Friday, January 25, 2008

Technological Digest IX

  1. Road signs in Silicon Valley are different than anywhere else in the US. Where else can you see signs trying to sell you a database, extol the virtues of XDR memory, or advertise the qualities of a server farm. My favorite is one of the mobile carriers, withe the tag line "we have ways to make you talk". Kinda reminds you of the KGB smile.

    But the latest is a string of ads from McAfee, with tag lines like "hackers hack code - we hack hackers" and "Hackers, prepare to be embarrassed".

    McAfee anti virus software is one of the worst out there (in many cases, my customers who suffered from performance issues, found out the McShield agent hogged their CPU and disk cycles). But regardless, it seems to me the hacker crowd is not one you want to agitate.
    I'm secretly crossing my fingers that hackers (whoever they are) take the challenge and embarrass McAfee.

  2. I loved the game Duke Nukem. It was one of the first first-person shooters for the PC, and had a funny story and an irreverent hero, spewing funny oneliners. Everyone has been waiting on the promised sequel, Duke Nukem Forever. But it seems like its name describes it's development schedule - it's almost 10 years late.
    Lately, 3D Realms, makers of Duke, released a short teaser to the game. I wasn't impressed. But what did make me chuckle, is their schedule commitment:
    The release date of this game is "When it's done". Anything else, and we mean anything else is someone's speculation. There is no date. We don't know any date. If you have a friend who claims they have "inside info", or there's some game news site, or some computer store at the mall who claims they know - they do not. They are making it up. There is no date. Period.
    Product managers of the world - that's how you publish a schedule - not. smile
    Read more here.

  3. According to this Engadget article, Apple has disabled it's OS X built debugger, DTrace, so people won't use it to subvert the iTunes DRM (also known as "FairPlay").
    Sure, some developers will suffer, but at least the RIAA will approve.
    My recommendation? Try SoftIce on a PC instead.

  4. And another one from Engadget: seems like Best Buy has sold virus-infected digital photo frames. If you never heard of it, essentially a DPF is a small LCD (5-8") with a storage unit. You connect it to your PC, upload some images and it will cycle through them. Cool device. When not virus-infected smile.

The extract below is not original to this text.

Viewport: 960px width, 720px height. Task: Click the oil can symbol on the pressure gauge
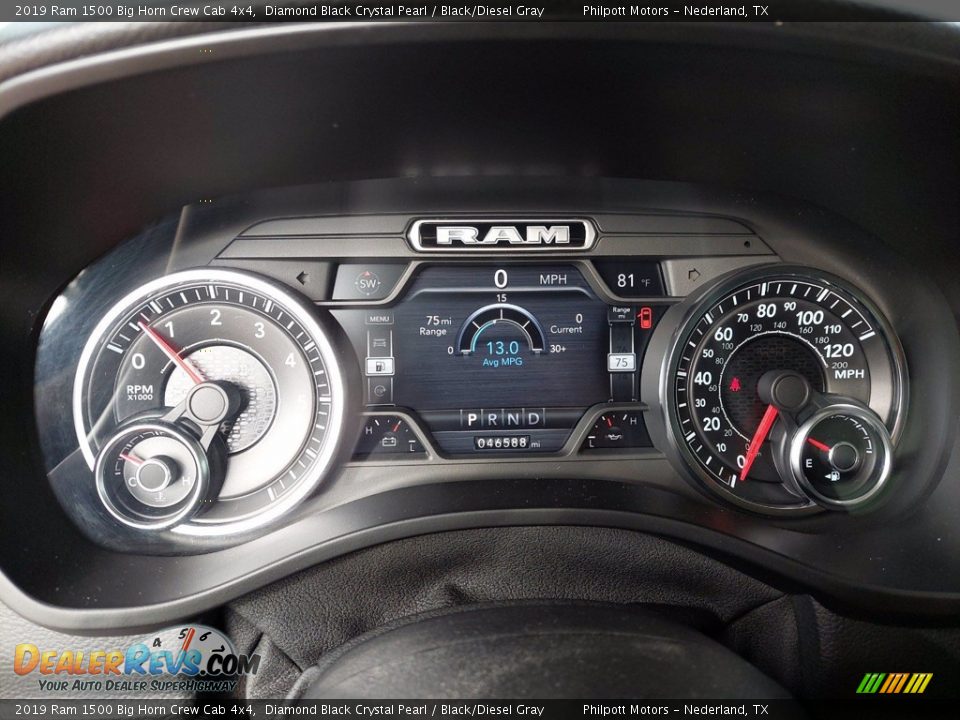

  5. Finally, in an embarrassing move for Microsoft, several hours after announcing the launch party of SQL 2008 on February 27th, one of its product mangers published on his blog a post titled "Microsoft SQL Server 2008 Roadmap Clarification", in which he claims the product is on-track (Microsoftese for: will be out 6 months after the planned date).

    The reason? You, yes you the reader, are the cause for Microsoft missing yet another deadline:
    "Microsoft is excited to deliver a feature complete CTP during the Heroes Happen Here launch wave and a release candidate (RC) in Q2 calendar year 2008, with final Release to manufacturing (RTM) of SQL Server 2008 expected in Q3. Our goal is to deliver the highest quality product possible and we simply want to use the time to meet the high bar that you, our customers, expect."

    "This does not in any way change our plans for the February 27 launch and we look forward to seeing many of you in Los Angeles"
    I just wished I knew the behind-the-scenes story here. Is it the marketing team jumping ahead of Product Management?

    And this ties up nicely to item #2. At least no one at 3D Realms invited the entire world to a party smile.
As you no doubt have noticed, my blog posts have dwindled this month. The reason is work, travel (and lots of it) and jet lag. Hopefully a weekend of rest will restore my creative faculties.

1 comment:

Anonymous said...

I saw one of those MacAffee ads recently.
http://skitch.com/t/rmt

Virus scanners as such are a scam. They regularly advertise that they catch "99% of all malware", but that neglects the fact that 90+% of all malware no longer exists. Most of them only protect against 30-40% of malware in the wild, and they use more resources than any of the viruses they protect against!

Additionally, the damage a virus can do is remarkably mitigated if the user does not have superuser permissions on their machines. It is customary to never run as the root user on any POSIX system. If you use a Mac or Linux machine, even if you're an administrator, any program requiring superuser privileges must ask for your password. That's not to say that there isn't any malware on these systems, but it's much less insidious, and this architecture makes virus scanners largely unnecessary. (If a user is going to explicitly grant permission to a program, then the virus scanner usually can't stop it, anyhow.)

Microsoft could make virus scanning software a thing of the past by correcting this fundamental design flaw. For now, I always recommend friends and family to get off Windows as soon as possible.